Optimal transportation problems with connectivity constraints

Reference: [21]

In a nutshell: Optimal transportation theory provides a rich framework to compare measures, both in the continuous and discrete settings. In this work, we study generalization of discrete transportation problems, when the supply and demand nodes are endowed with a graph structure; due to these constraints, our study focuses on transport plans respecting selected connectivity constrains. Our contributions encompass a formalization of these problems, as well as hardness results and heuristic algorithms.

Assessment: To the best of our knowledge, this work is the first one focusing on transport plans with connectivity constraints. One of the key applications targeted is the comparison of potential energy landscapes (PEL) in biophysics.

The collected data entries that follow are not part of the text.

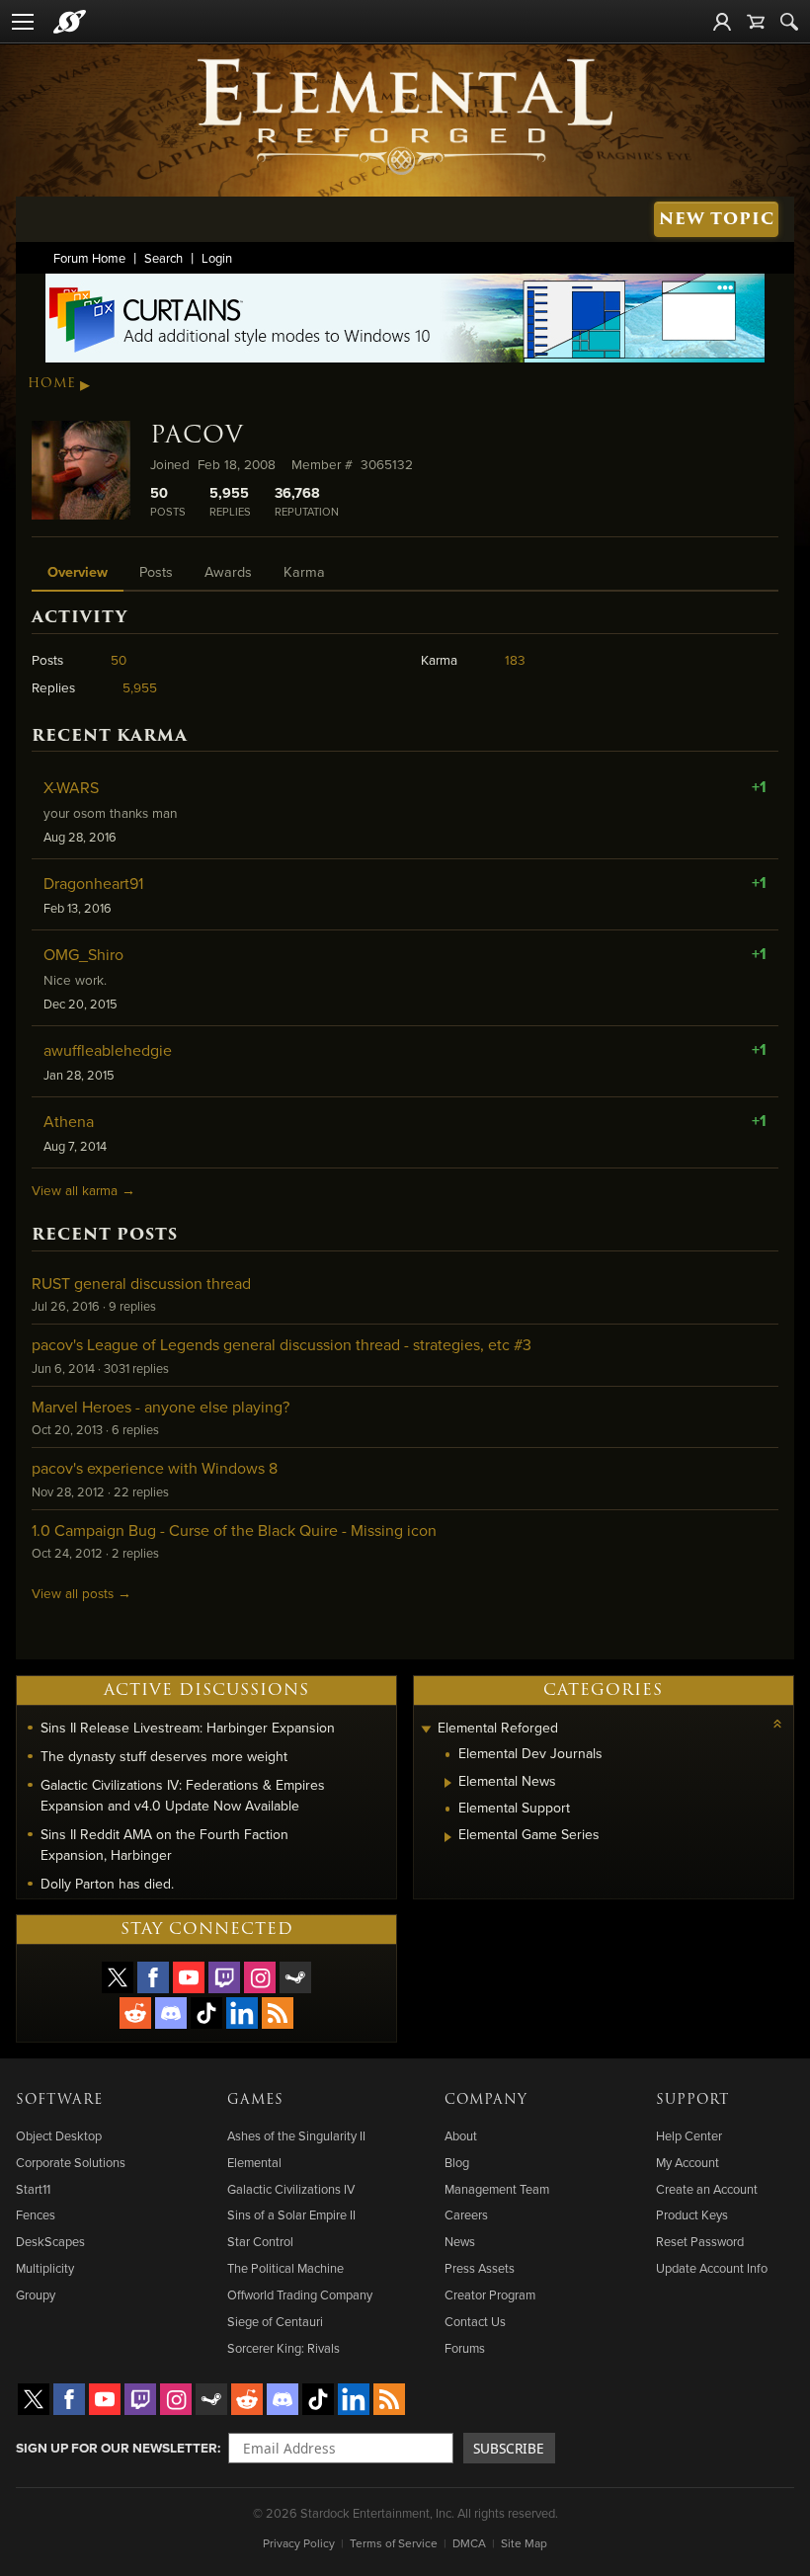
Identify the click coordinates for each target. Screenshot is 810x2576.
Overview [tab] (77, 571)
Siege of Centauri (275, 2321)
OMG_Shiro (83, 954)
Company (486, 2100)
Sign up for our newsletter (116, 2447)
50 (118, 659)
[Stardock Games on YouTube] (188, 1977)
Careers (466, 2214)
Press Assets (480, 2268)
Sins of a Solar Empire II (291, 2214)
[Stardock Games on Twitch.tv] (224, 1977)
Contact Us (475, 2321)
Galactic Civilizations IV (291, 2189)
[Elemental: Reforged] (405, 114)
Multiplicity (45, 2268)
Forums (465, 2348)
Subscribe (508, 2448)
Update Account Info (712, 2268)
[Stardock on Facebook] (153, 1977)
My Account (687, 2162)
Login (217, 258)
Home (52, 383)
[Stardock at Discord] (171, 2013)
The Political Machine (285, 2268)
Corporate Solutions (70, 2162)
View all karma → (83, 1189)
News (460, 2241)
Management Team (497, 2189)
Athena (68, 1121)
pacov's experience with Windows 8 (155, 1468)
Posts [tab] (156, 571)
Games (255, 2100)
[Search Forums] (789, 22)
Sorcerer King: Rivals (283, 2348)
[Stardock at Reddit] (135, 2013)
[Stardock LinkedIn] (242, 2013)
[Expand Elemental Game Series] (448, 1837)
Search (163, 258)
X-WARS (71, 787)
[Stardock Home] (69, 22)
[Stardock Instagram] (260, 1977)
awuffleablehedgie (107, 1050)
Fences (35, 2214)
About (461, 2135)
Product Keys (692, 2214)
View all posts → (81, 1592)
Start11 (33, 2189)
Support (692, 2100)
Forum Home (89, 258)
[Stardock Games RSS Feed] (277, 2013)
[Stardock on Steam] (295, 1977)
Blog (457, 2162)
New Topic (716, 218)
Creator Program (490, 2294)
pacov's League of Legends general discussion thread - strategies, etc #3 (281, 1344)
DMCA (469, 2543)
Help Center (689, 2135)
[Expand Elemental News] (448, 1783)
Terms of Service (394, 2543)
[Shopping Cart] (755, 22)
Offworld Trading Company (299, 2294)
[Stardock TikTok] (206, 2013)
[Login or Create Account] (722, 22)
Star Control (260, 2241)
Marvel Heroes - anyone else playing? (160, 1406)
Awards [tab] (228, 571)
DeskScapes (50, 2241)
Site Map (524, 2543)
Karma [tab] (304, 571)
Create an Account (707, 2189)
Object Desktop (59, 2135)
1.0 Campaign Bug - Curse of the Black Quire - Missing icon (234, 1530)
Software (59, 2100)
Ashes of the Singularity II (296, 2135)
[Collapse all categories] (777, 1723)
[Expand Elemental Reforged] (426, 1730)
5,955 (139, 687)
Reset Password (700, 2241)
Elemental (254, 2162)
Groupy (35, 2294)
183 (515, 659)
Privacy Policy (299, 2543)
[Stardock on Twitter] (117, 1977)
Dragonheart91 (93, 883)
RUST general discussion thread (141, 1283)
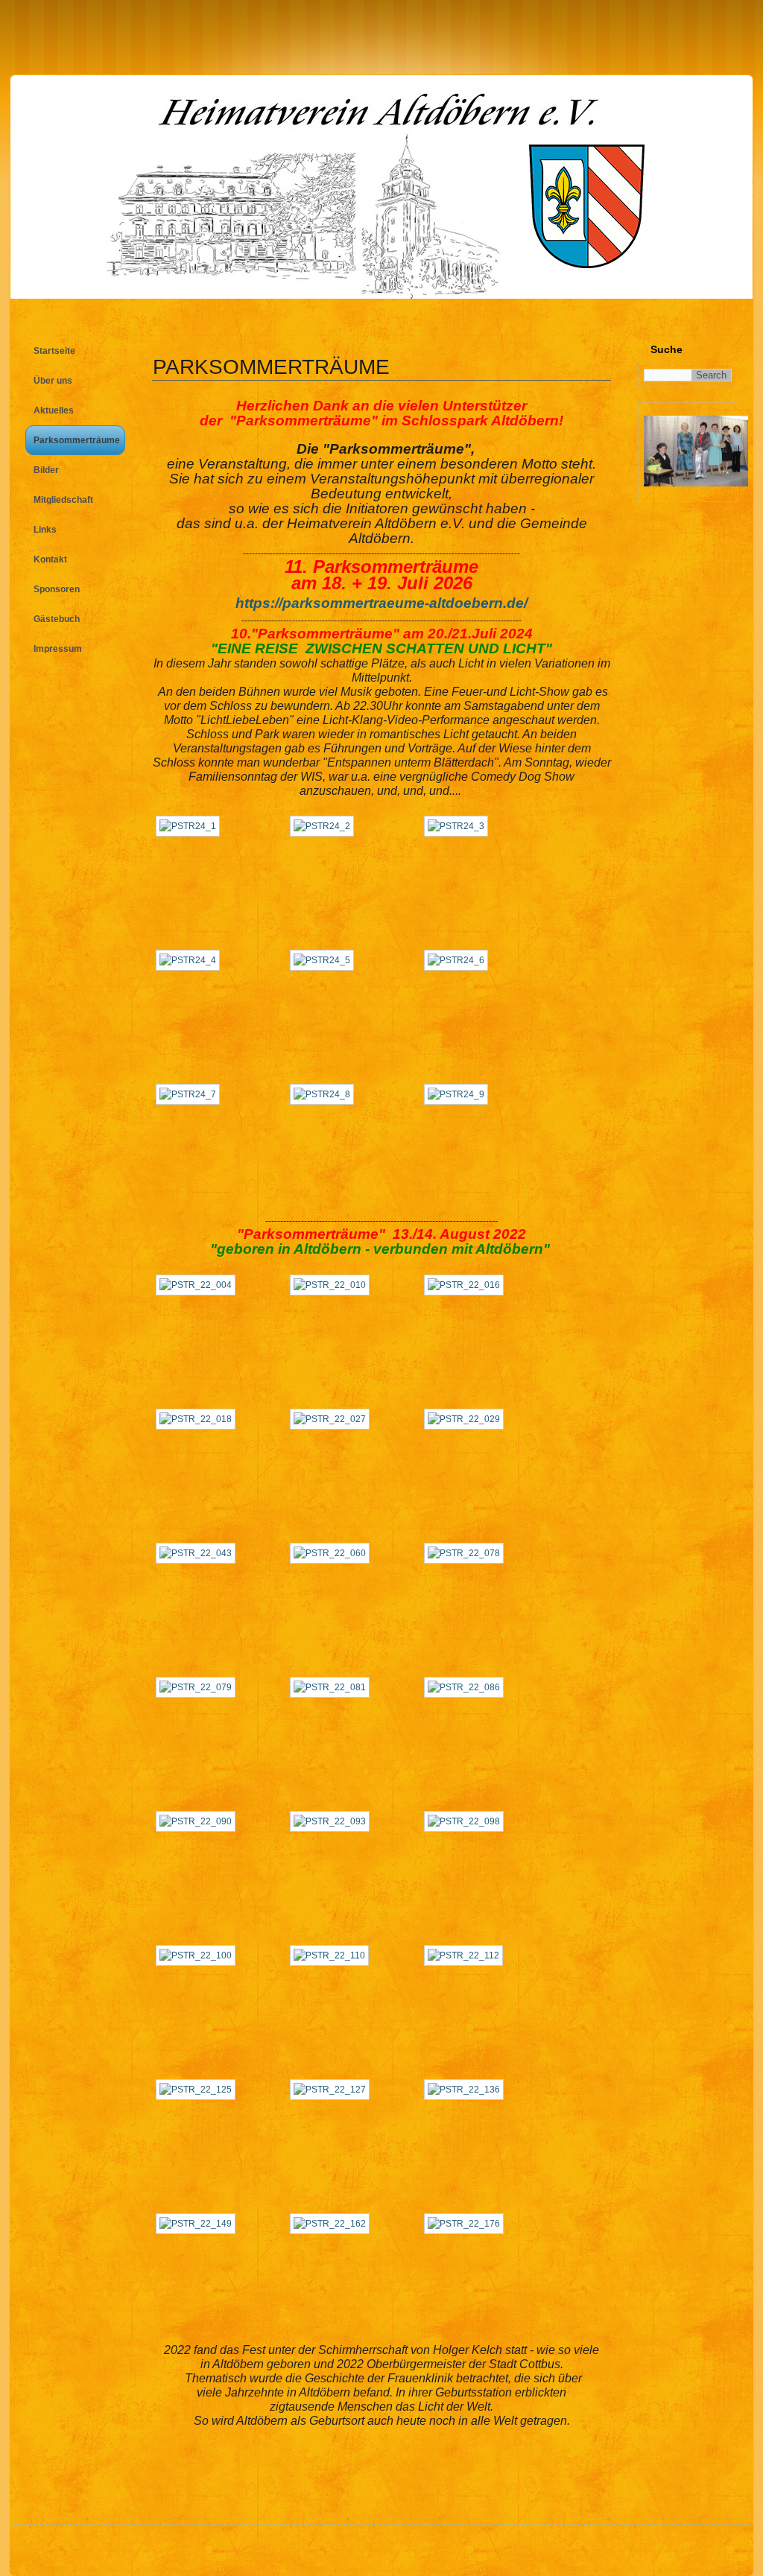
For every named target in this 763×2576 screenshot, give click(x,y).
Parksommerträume (77, 440)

Our algorithms provide a novel way to compare PEL, a topic overlooked so far.

Clustering stability revealed by matchings between clusters of clusters

Reference: [22]

In a nutshell: Clustering is a fundamental problem in data science, yet, the variety of clustering methods and their sensitivity to parameters make clustering hard. This work provides a new tier of methods to compare two clusterings, by computing meta-clusters within each clustering– a meta-cluster is a group of clusters, together with a matching between these.

Assessment: Our methods will help assess the coherence between two clusterings, in two respects: by stressing the (lack of) stability of clustering while varying the parameters of a given algorithm, and by allowing a detailed comparisons of various algorithms.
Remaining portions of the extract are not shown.